Died: 27 March 1769/70, Madrid

GIOVANNI BATTISTA TIEPOLO was the unchallenged lion of Venetian painters of the Rococo period and, indeed, all of the 18th century. His characteristic style displays numerous active figures in vivid pastel colors ranged across vast, airy spaces. Critic Robert Hughes describes Tiepolo's work as "full of soaring and twisting space, transparency and delicious shot-silk color -- a place dedicated to the imagination and filled with idealized personages from history, myth and fable." Yet arts historian Paul Holberton has observed that Tiepolo "could temper the graceful, operatic posturing typical of the Rococo school with an Olympian grandeur."

Tiepolo began his career as a student of Gregorio Lazzarini (and perhaps of Piazetta) but his elegant and sumptuous style was perhaps most heavily influenced by his study of the work of his predecessor more than 100 years earlier, Paolo Caliari [Veronese]. In 1732 Da Canal wrote that Tiepolo "was Doge [Giovanni II] Cornaro's painter at [the Doge's] San Polo [palace]; he used to supervise the distribution of pictorial things in [the Doge's] rich home, and . . . painted several overdoor decorations with tasteful portraits and paintings." He painted for the palace (c. 1715) a portrait of the Doge himself now displayed in the Egidio Martini Collection at Museo Ca' Rezzonico in Venice) and a portrait of the Doge's ancestor Doge Marco Cornaro (B-1).

Tiepolo executed paintings and frescos throughout Venice and the Veneto, with excursions to Bergamo (Colleoni Chapel) and Milan (ceiling, Palazzzo Clerici). Among prominent installations of his work in Venice are the ceiling panels of the Scuola Grande dei Carmine (early 1740s). His earliest surviving frescos were created, 1734, for the then newly-rebuilt villa of Count Loschi at Brion de Monteviale near Vicenza.

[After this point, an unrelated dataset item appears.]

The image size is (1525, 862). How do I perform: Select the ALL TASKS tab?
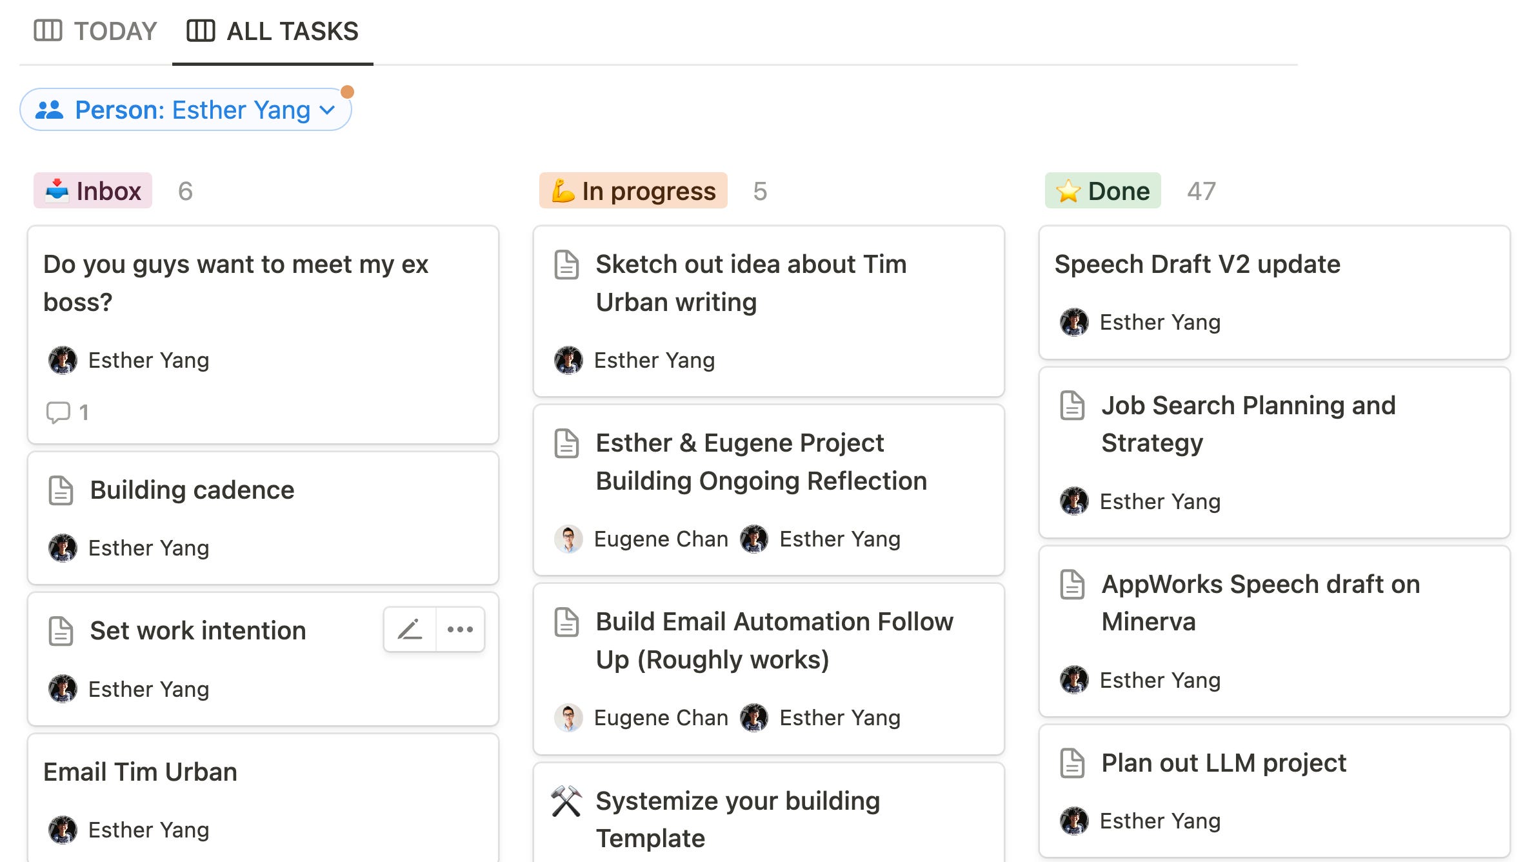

In 1750, however, Tiepolo removed for a period of three years to Wurzburg, where he executed magnificent ceiling paintings and frescos for the Archbishop's palace. In 1761, at the invitation of Carlos III, Tiepolo left Venice again, this time to create frescos for the royal palace in Madrid, where he remained until his death. Tiepolo is buried in Venice in his parish church of Madonna dell'Orto, where he is represented by the giant canvas The Worship of the Golden Calf and by The Last Judgment.

In recent years Tiepolo's reputation has suffered from the condemnation that his work is artificial, even frivolous. The spate of grand exhibitions marking the 300th anniversary of his birth have, however, brought still another reappraisal. Now the "distanced, self-aware theatrics of his style" are seen as precociously modern -- but with a virtuosity unique to Tiepolo himself.